BRIEF DESCRIPTION OF THE DRAWINGS
[0010] The structure and the technical means adopted by the present
invention to achieve the above and other objects can be best
understood by referring to the following detailed description of
the preferred embodiments and the accompanying drawings,
wherein:
[0011] FIG. 1 is a perspective exploded view of a preferred
embodiment of the present invention;
[0012] FIG. 2 is a perspective assembled view of the preferred
embodiment of the present invention;
[0013] FIG. 3 is a top assembled view of a horizontal section of
the preferred embodiment of the present invention, showing that the
curved sections of the heat pipes are assembled in the notches of
the first radiating fin assembly; and
[0014] FIG. 4 is another top assembled view of a horizontal section
of the preferred embodiment of the present invention, showing that
the curved sections of the heat pipes are assembled in the notches
of the first radiating fin assembly.
DETAILED DESCRIPTION OF THE PREFERRED EMBODIMENTS
[0015] Please refer to FIGS. 1 and 2. FIG. 1 is a perspective
exploded view of a preferred embodiment of the present invention.
FIG. 2 is a perspective assembled view of the preferred embodiment
of the present invention. The assembling structure of heat
dissipation device of the present invention is applied to and
mounted on a corresponding heat generation component (such as a
processor or a graphics processor) to quickly dissipate the heat
generated by the heat generation component.

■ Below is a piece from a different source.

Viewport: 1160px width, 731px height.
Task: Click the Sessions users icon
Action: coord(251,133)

[0016] Also supplementally referring to FIG. 3, the assembling
structure 1 of heat dissipation device of the present invention
includes at least one heat pipe 11, a first radiating fin assembly
13, a second radiating fin assembly 14 and a base seat 15. In this
embodiment, there are, but not limited to, four heat pipes 11 for
illustration purposes only. In practice, the number of the heat
pipes 11 can be one or two or more. The heat pipe 11 is
substantially U-shaped, having a heat absorption section 111, a
left heat releasing section 112, a right heat releasing section 112
in parallel to the left heat releasing section 112 and curved
sections 113 connected between the heat absorption section 111 and
the heat releasing sections 112. The heat absorption section 111 is
a flat horizontal section. The heat releasing sections 112 are
vertical sections normal to the horizontal section. A capillary
structure 115 (such as sintered powder body, metal mesh body,
channeled body or fibers) is disposed in the heat pipe 11. A
working fluid (such as pure water or methanol) is filled in the
heat pipe 11.
[0017] The base seat 15 has the form of a board body and is formed
with at least one channel 151. In this embodiment, there are, but
not limited to, four channels 151 for illustration purposes only.

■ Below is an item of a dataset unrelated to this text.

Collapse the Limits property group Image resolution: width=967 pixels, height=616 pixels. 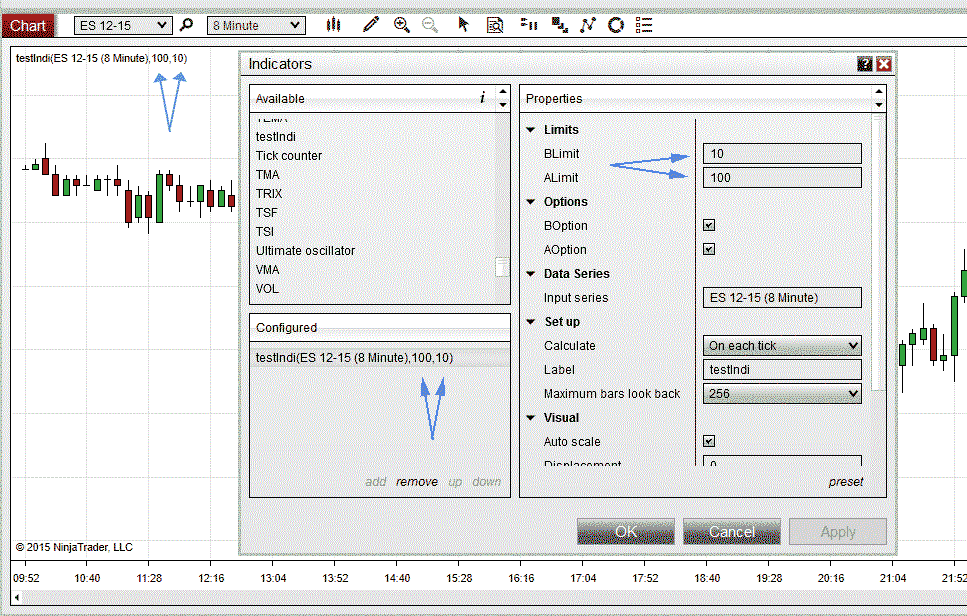(531, 130)
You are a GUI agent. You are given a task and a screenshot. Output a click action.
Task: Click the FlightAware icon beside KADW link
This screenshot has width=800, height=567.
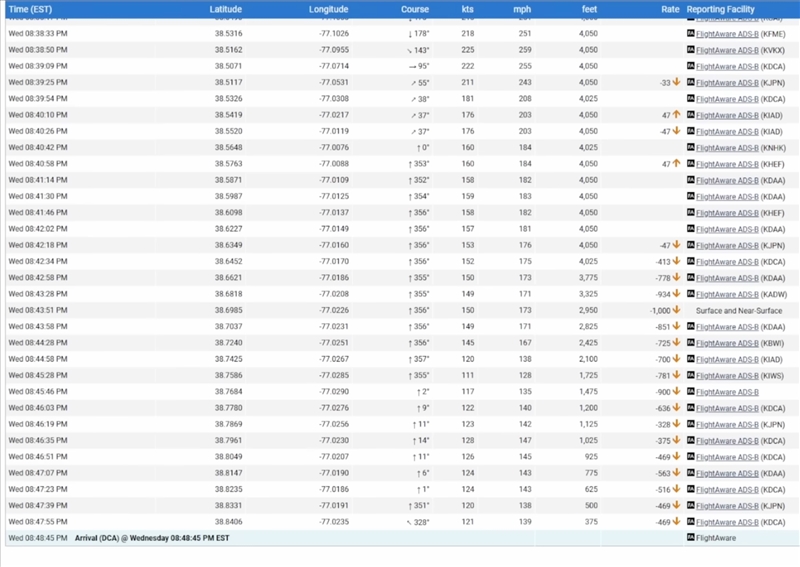coord(691,294)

The channels 151 pass through the base seat 15. The heat absorption
section 111 of the heat pipe 11 is received in the channel 151 and
securely connected with the base seat 15 by means of welding or
adhesion. The heat absorption section 111 of the heat pipe 11
serves to absorb the heat coming from the base seat 15. Moreover,
the upper and lower sides of the heat absorption section 111 are
correspondingly flush with the top face and bottom face of the base
seat 15. The heat releasing sections 112 are positioned on upper
side of the base seat 15 and substantially normal to the base seat
15.
[0018] The first radiating fin assembly 13 is composed of multiple
first radiating fins 131 stacked on each other. Each first
radiating fin 131 has multiple notches 1311. The notch 1311
correspondingly extends in a direction along the extending
direction of the curved section 113 of the heat pipe 11. The curved
section 113 of the heat pipe 11 is fitted in the corresponding
notch 1311. Each notch 1311 is defined with an open side 1312 and a
closed side 1313 opposite to the open side 1312. The closed side
1313 extends along a curved outer side of the curved section 113
and is attached to the curved outer side of the curved section 113.

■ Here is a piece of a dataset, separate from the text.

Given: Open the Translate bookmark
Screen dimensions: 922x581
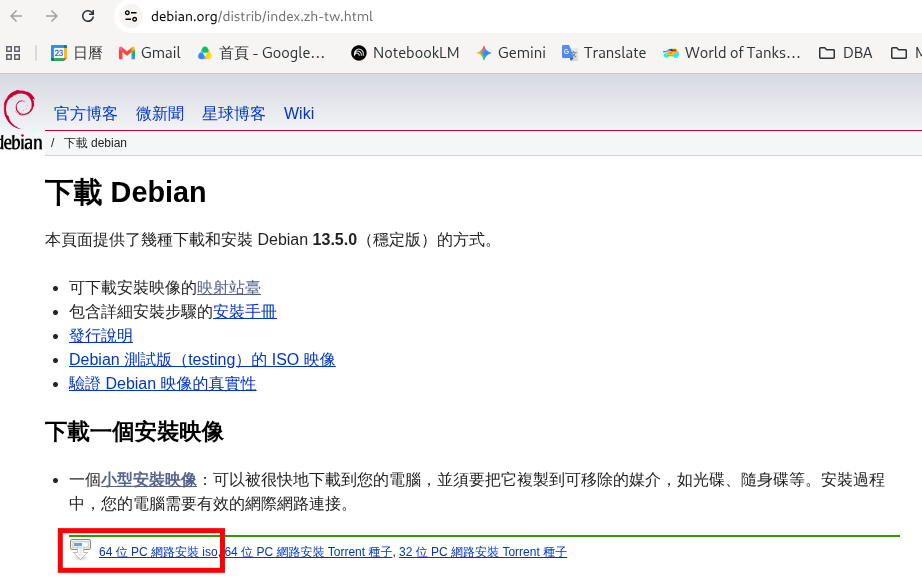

In addition, the outer-side profile line of the horizontal section
of the curved section 113 of the heat pipe 11, which is
correspondingly attached to the closed side 1313 of the notch 1311,
is partially in conformity with a part of the profile line of the
closed side 1313 of the notch 1311 (as shown in FIG. 3). For
example, referring to FIG. 4, there are eight horizontal sections
shown by phantom lines. The phantom lines are the outer-side
profile lines of the eight horizontal sections that are downward
sequentially positioned from a portion of the curved section 113 in
adjacency to the heat releasing section 112 above to the heat
absorption section 111 below. Therefore, it can be clearly seen
from FIG. 4 that the outer-side profile line of every horizontal
section of the curved section 113 is partially tightly attached to
a part of the profile line of the closed side 1313 of the
corresponding notch 1311. Accordingly, both the heat releasing
sections 112 and the curved sections 113 of the heat pipes 11 can
be fully utilized to respectively contact the corresponding first
and second radiating fins 131, 141 and effectively enhance the
utility ratio of the heat pipe 11 and further effectively enlarge
the heat dissipation area. Therefore, the heat dissipation effect
of the assembling structure 1 of heat dissipation device can be
enhanced as a whole. In this embodiment, by means of a tool, two
first radiating fin assemblies 13 composed of multiple stacked
first radiating fins 131 are entirely directly respectively leant
against the curved sections 113 of the corresponding heat pipes 11
into contact therewith at one time. Thereafter, by means of
welding, the curved outer sides of the curved sections 113 of the
heat pipes 11 are connected with the contact sections of the closed
sides 1313. Therefore, the assembling time is shortened and the
assembling process is facilitated and speeded.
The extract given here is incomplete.